Ela estava esparramada no sofá, com o rosto pálido como papel, completamente inconsciente. Apenas seus lábios ainda tinham um toque de cor.
Opal Douglas se virou rapidamente e lançou um olhar mortal para Ruth. "O que diabos você fez?"
Com tanta gente olhando, era óbvio que Ruth não tinha feito nada, nem mesmo disse nada fora do lugar.
Lana Shaw retrucou, se aproximando com seus grandes olhos arregalados brilhando de indignação. "Senhora, alguém acabou de desmaiar e sua primeira reação não é chamar um médico, mas sim culpar alguém? Tá querendo começar uma briga?"
Isso fez com que Opal voltasse à realidade. Ela rapidamente se virou para a governanta e ordenou: "Vá! Chame o médico da família agora!"
A governanta estava verificando a condição de Avery Ryan. Ao ouvir a ordem, ela correu, e logo um cara alto e magro de jaleco branco entrou, escutou o coração de Avery com um estetoscópio e disse: "Ela está bem. Só desmaiou por estar muito agitada. Deixe-a descansar na cama por um tempo."

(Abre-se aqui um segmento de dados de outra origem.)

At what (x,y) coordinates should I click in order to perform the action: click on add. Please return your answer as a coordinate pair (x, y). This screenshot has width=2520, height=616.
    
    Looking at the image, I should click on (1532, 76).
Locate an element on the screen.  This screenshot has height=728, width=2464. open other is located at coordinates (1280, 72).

Opal suspirou profundamente aliviada e ajudou a governanta a levar Avery para um quarto.
Ruth ficou onde estava, juntando as peças. Se Avery fosse a filha falsa hoje, então, ser acusada injustamente em público por Opal—alguém que ela acreditava ser sua verdadeira mãe—ela ficaria com o coração partido, furiosa, talvez até soltasse palavras afiadas.
Essa cena viraria o jogo e mudaria a opinião pública a favor de Avery.

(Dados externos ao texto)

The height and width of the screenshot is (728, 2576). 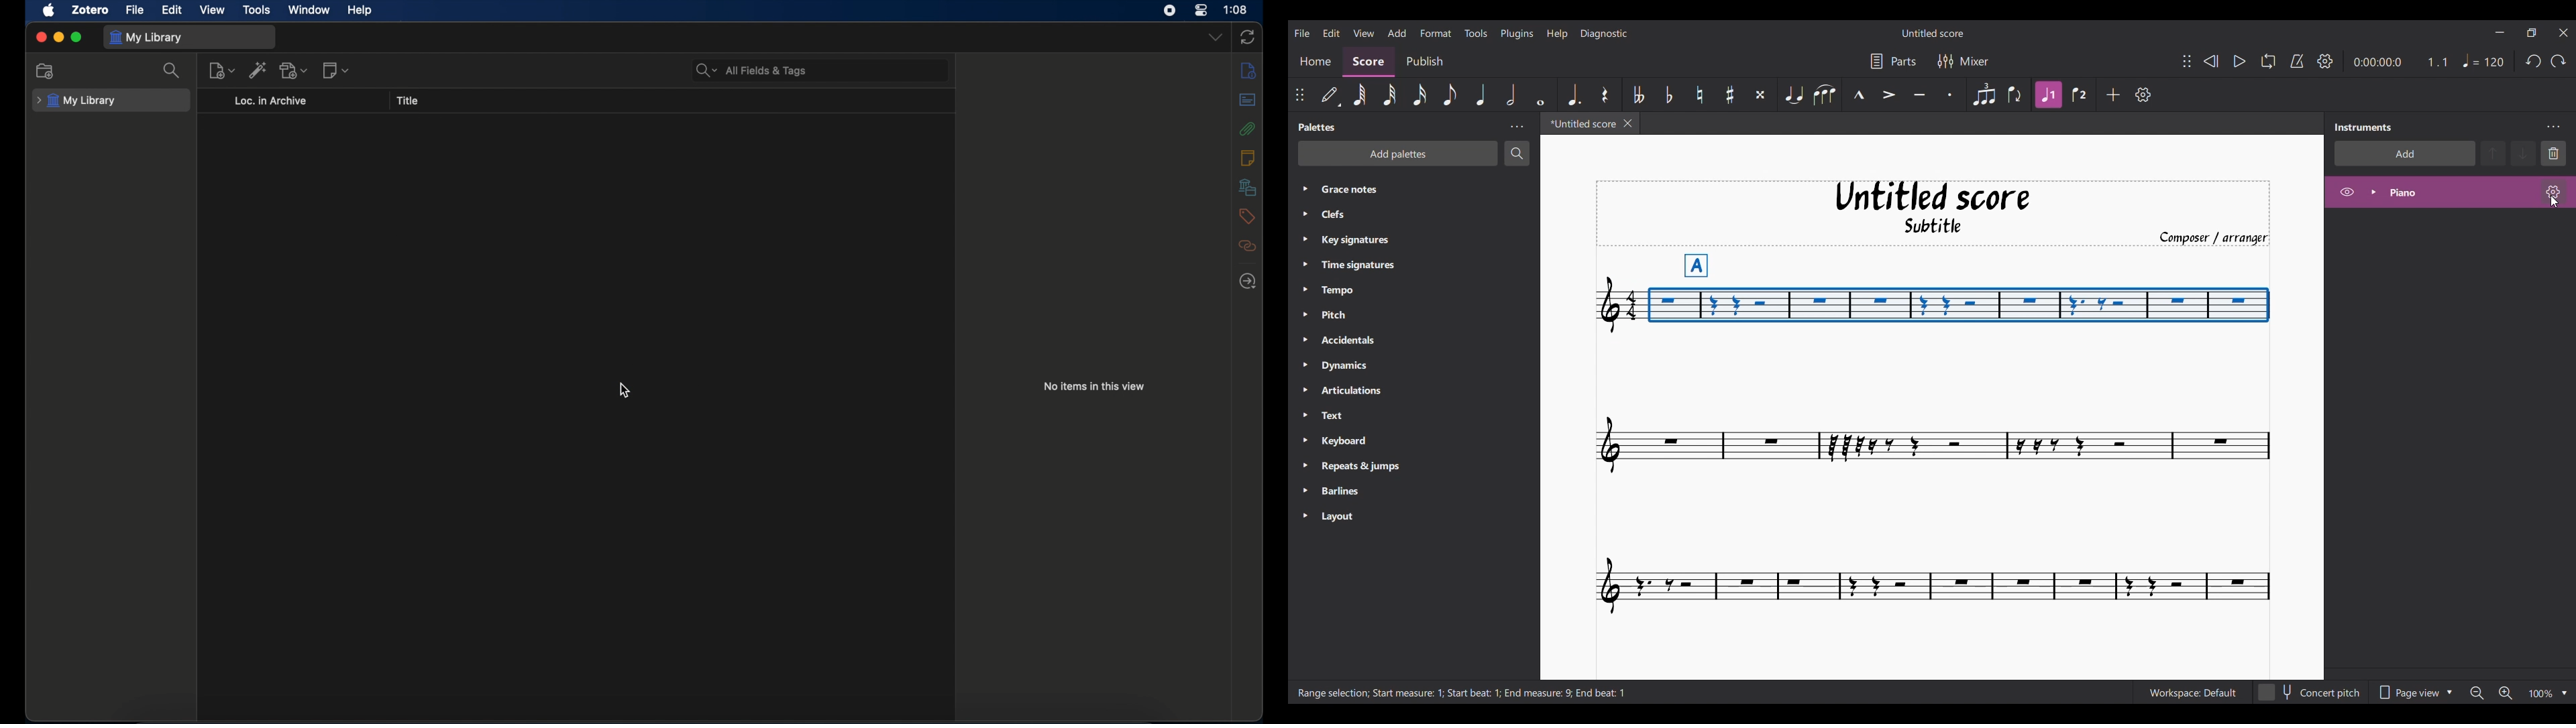 What do you see at coordinates (1248, 282) in the screenshot?
I see `locate` at bounding box center [1248, 282].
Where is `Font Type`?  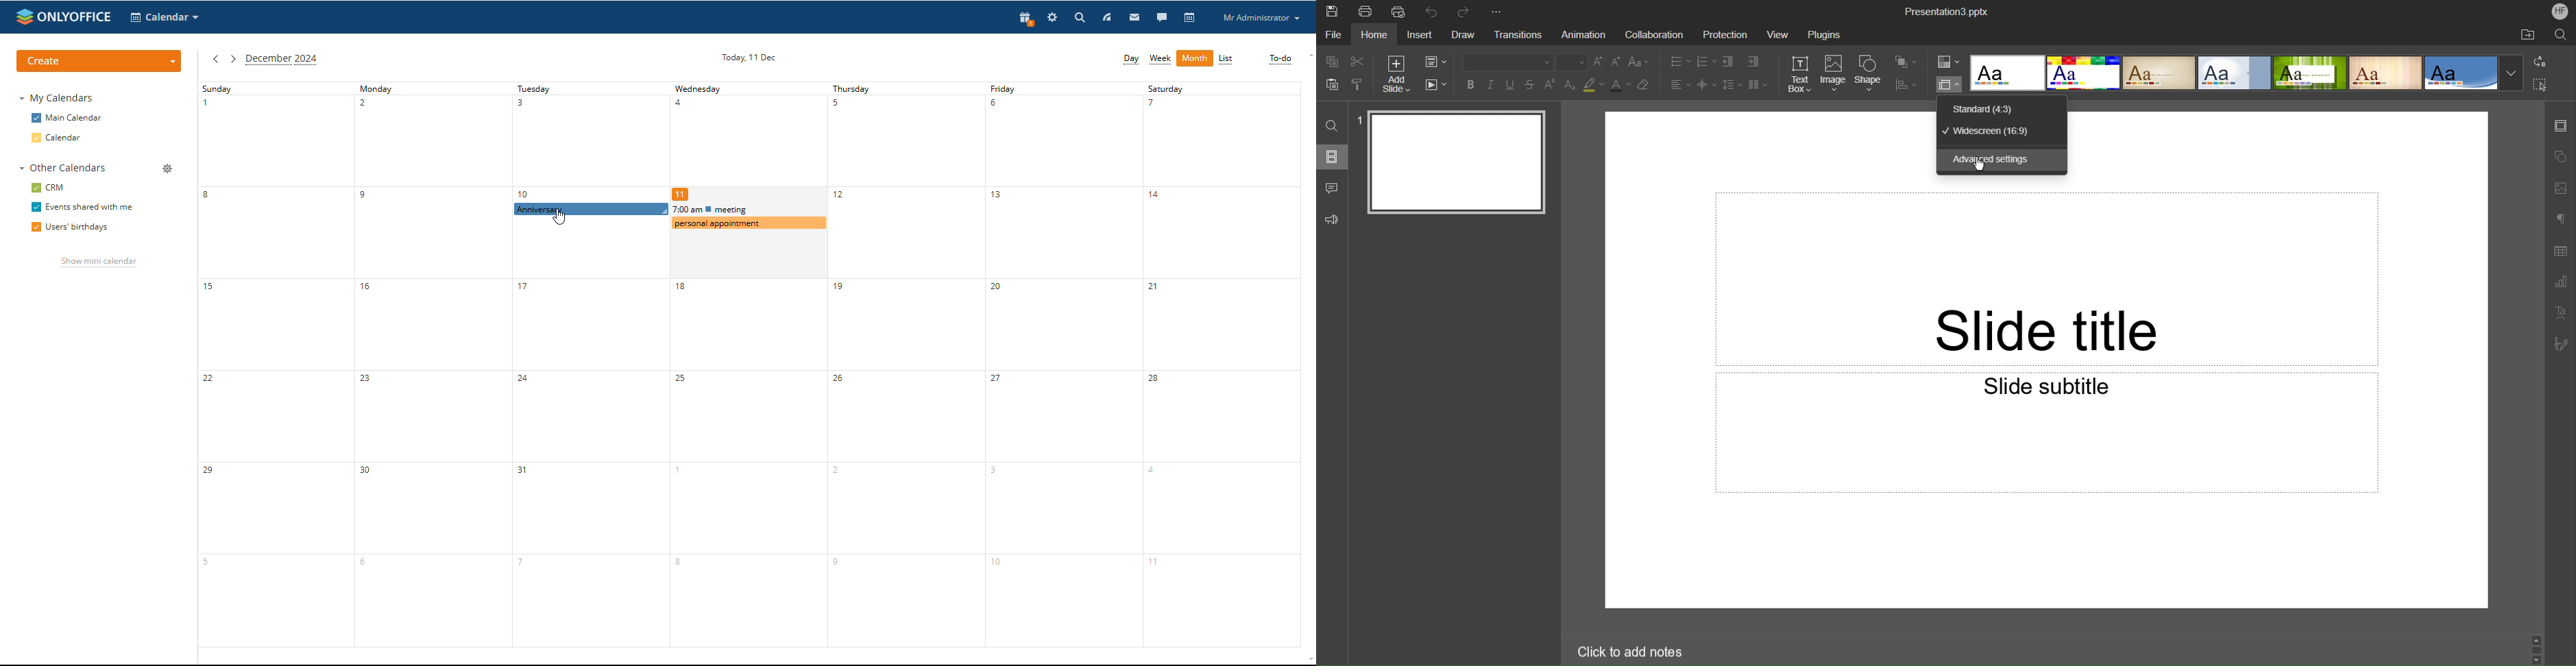
Font Type is located at coordinates (1503, 62).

Ao pensar nisso, Ruth não pôde evitar um leve sorriso. Sorte que este corpo não era mais a antiga Ruth.
Ela não sentia nada por Opal Doyle—sem tristeza, sem dor, nada. O que quer que Opal dissesse não a afetava mais. Ela não ia desmoronar ou causar uma cena, então o teatrinho de Avery? Totalmente desperdiçado.